Ever since news of the Britons planning to sever ties with the European Union (EU) rose to global consciousness, there have been lots of speculations on the ripple effect such a move will have on various sectors in the United Kingdom and the EU. Now a referendum has been made and the UK sits as one of the first nations to exit the European Union. Amidst various permutations on the future relationship between the UK and the EU, one disturbing speculation stood out as a glaring fact – the negative ripple effect on the fashion industry. The fashion industry in the UK is anchored on bilateral cords with sister EU nations and relies on the avalanche of talent embedded on the citizens of the international community. So in the build-up to the D-day of the Brexit, while Prime Minister May is gearing up for the show, her fashion industry is reluctant to join her in the exit. The British fashion industry is rooting behind the EU with over 90 percent of its fashion designers voting on clinging to the European Union and on this we can’t help but peep into the implications of such divergent parts taken by the UK and her dear fashion industry.
There are some likelihoods in the fashion industry that will characterize the famous Brexit that has raised unsettling dust in the air ever since it was first conceived in 2016. Some of these likelihoods are:
Hard Brexit: Where all existing commercial bridges will be burnt, it means designers, manufacturers, and retailers would have to pay mind-boggling sums to ply their trade within the European Union. The consumers on the end of the supply chain will receive the biggest blow because tariffs will be added on clothing and footwear which is estimated to inflate up to about 11 percent, no doubt the price of one denim will threaten to go along with one arm and a leg.

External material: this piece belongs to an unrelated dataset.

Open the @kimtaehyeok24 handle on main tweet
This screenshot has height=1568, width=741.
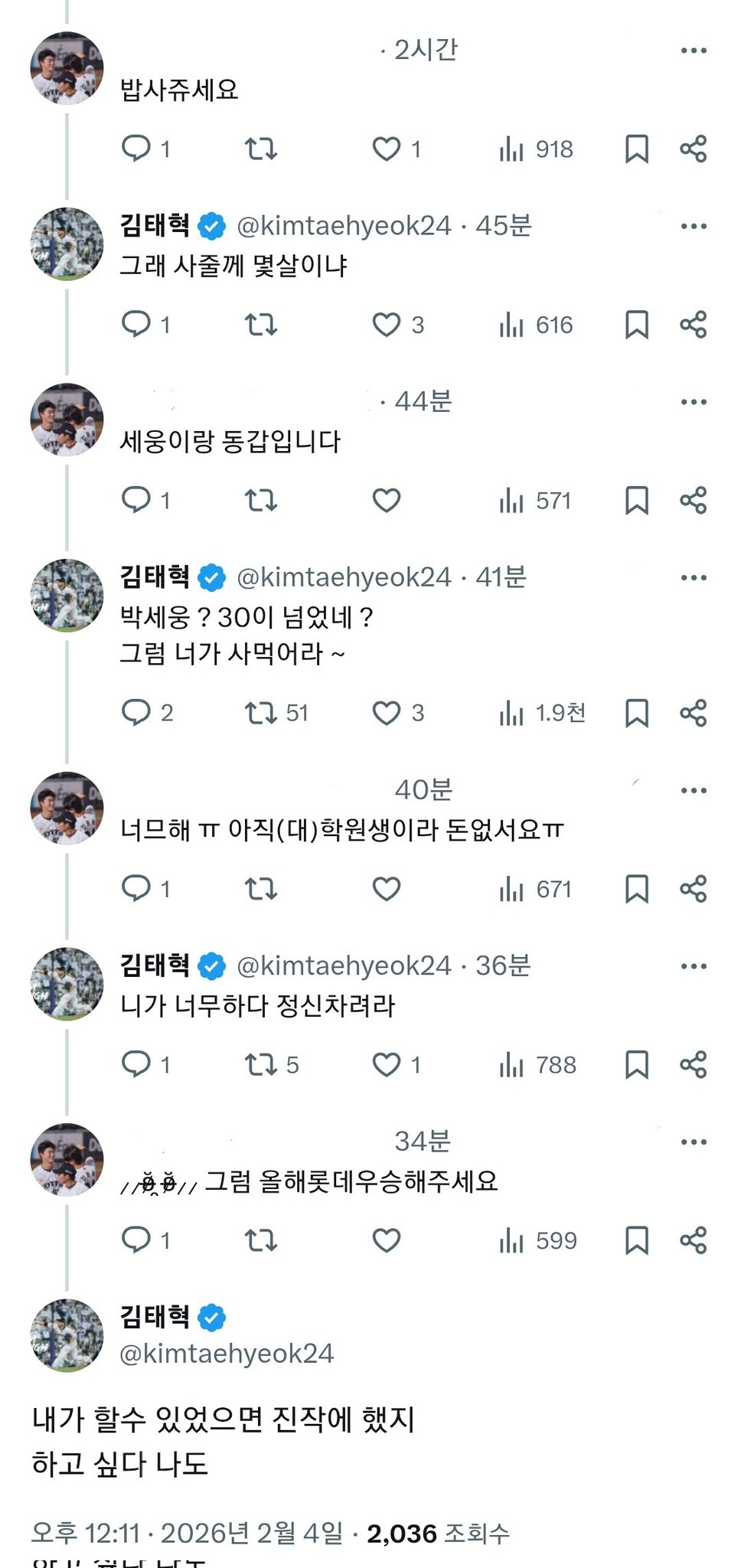[227, 1354]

Look at the next possibility
Soft Brexit: This softer possibility would give way to a free-trade relationship between EU countries. However, there’s a thick uncertainty lingering on the air about the nature of terms that would characterize this seemingly lighter fallout of Brexit. Most EU member states would demand certain latitude on their citizens in terms of business operations in the UK and more flexible taxation on their exports or even ruling out the taxations entirely. Amid that uncertainty, one thing is certain, prices of clothing are expected to flare up since the UK rely on other EU nations for raw materials to make their clothing and also depends on same EU nations to provide a safe harbor for their ships to export materials.
And the third possibility
The UK Still in the Customs Union: This would have cushioned the effect but Theresa May has already opted out of this route, so it virtually leaves the fashion industry of the UK on a steep cliff waiting for the D-day to just fall off unless there is some sort of salvation which we’d be looking forward to. A £28 billion sector is at the brink of a fatal tragedy and at the mercy of PM Theresa May, not to forget that the UK imports close to £10 billion worth of clothing and footwear from the European Union annually and the tons of staff from the EU member states working across various facets of fashion industry in Britain. Are you looking at an exodus? Let’s be realists for today, there’s going to be an exodus of EU staff.

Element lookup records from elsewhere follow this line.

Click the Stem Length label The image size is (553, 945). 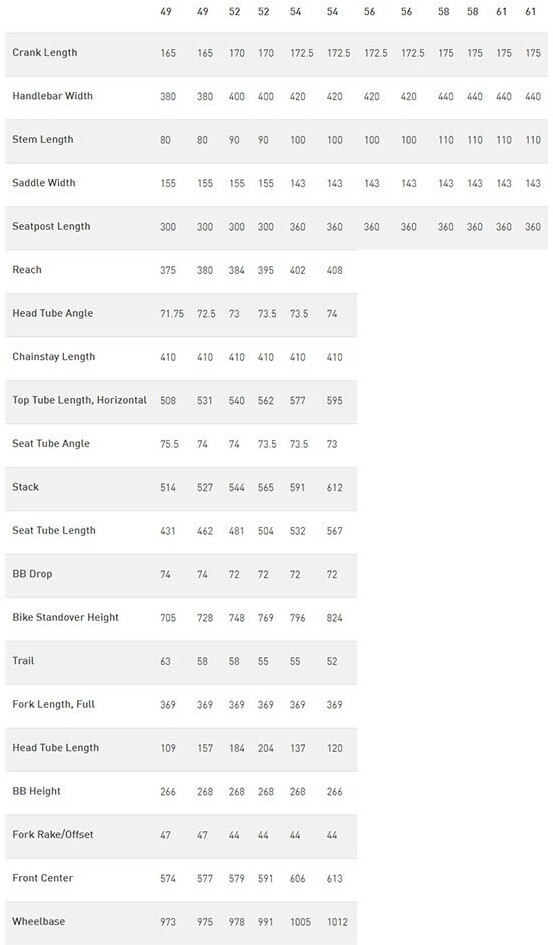(x=43, y=139)
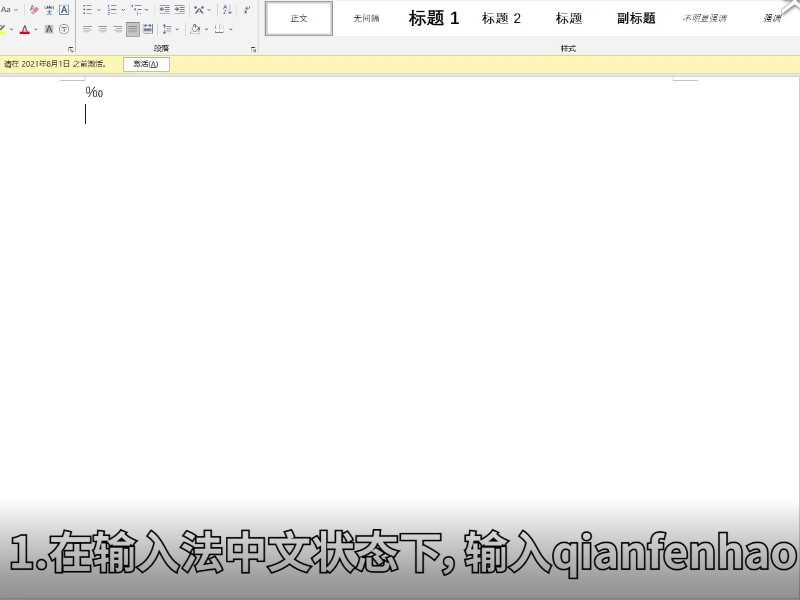Toggle center text alignment
The image size is (800, 600).
click(x=102, y=29)
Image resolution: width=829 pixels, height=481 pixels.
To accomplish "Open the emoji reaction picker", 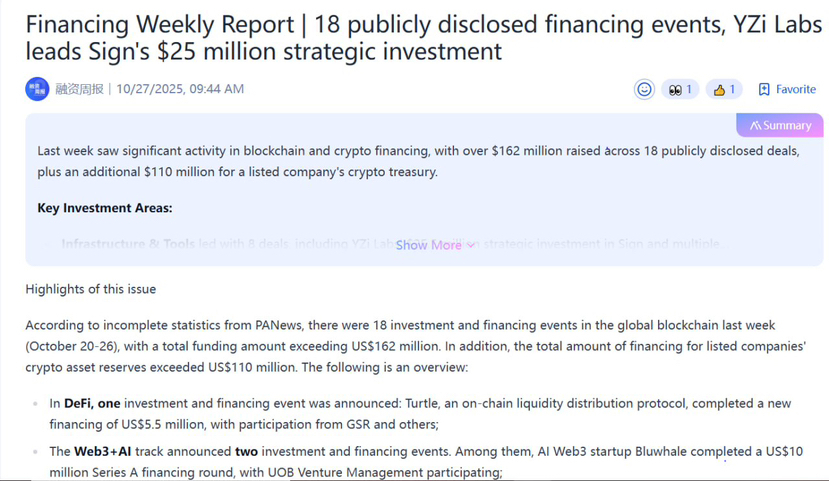I will [645, 89].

So the influence this much anticipated Brexit will have on the fashion industry for both the EU and the UK will be quite terrific in the negative direction. Lots of fashion designers are already clamoring for the cancellation and demanding for a second referendum.
A Big Blow for Fashion Diversity
Chairman of the British Fashion Council Stephanie Phair has shared her concerns on the need for British breed talents to enjoy uninhibited access to international talents. The fusion of talents from across borders is one with very bright prospects for the fashion industry and Phair knows what’s at stake here. As the effect on the diversity of fashion talents is even more pronounced now than ever, the question lingers? Will the British survive the independence from international fashion moguls, remember Italy and France are in the picture.
Made in Britain Products, A Good Flip Side?
Brexit might, after all, come with a little positive side to it – the promotion of “made in Britain” products. After the exit, rigid terms of conditions on imports and exports might force the UK to start making all her fashion products herself and promoting local content. But, there is a problem. The staff; which are majorly from the EU nations, how do they intend handling them. Some are beginning to quit their jobs to show their aversion to the entire Brexit idea. Remember, the British even outsource manufacturing to industrial giants like India and China where it is cheaper so they rely heavily on foreign partnerships. Stricter immigration policies will be a thorn in the flesh of Brexit and they would have to start training their citizens in a fire brigade approach on manufacturing and the need for diversified investments.
Protection of Intellectual properties
How will fashion creations fare with Brexit? Most of these creations were done under the EU and assigned trademarks from the EU, will they now be reassigned to UK trademarks? This means that owners of UK registered trademarks will have to register and obtain another for the EU and the UK so they can successfully play their continental trade.
The Brexit saga is anti-fashion and in the uncertainty of the fallout, many are left at crossroads. Should they plan for alternatives or hope that it would not come to pass. The influence on the fashion industry will take years to recuperate and might forever change the fashion landscape of the European Continent. So in one simple answer to the question “how will Brexit influence the fashion industry? it’s a big “Negatively”.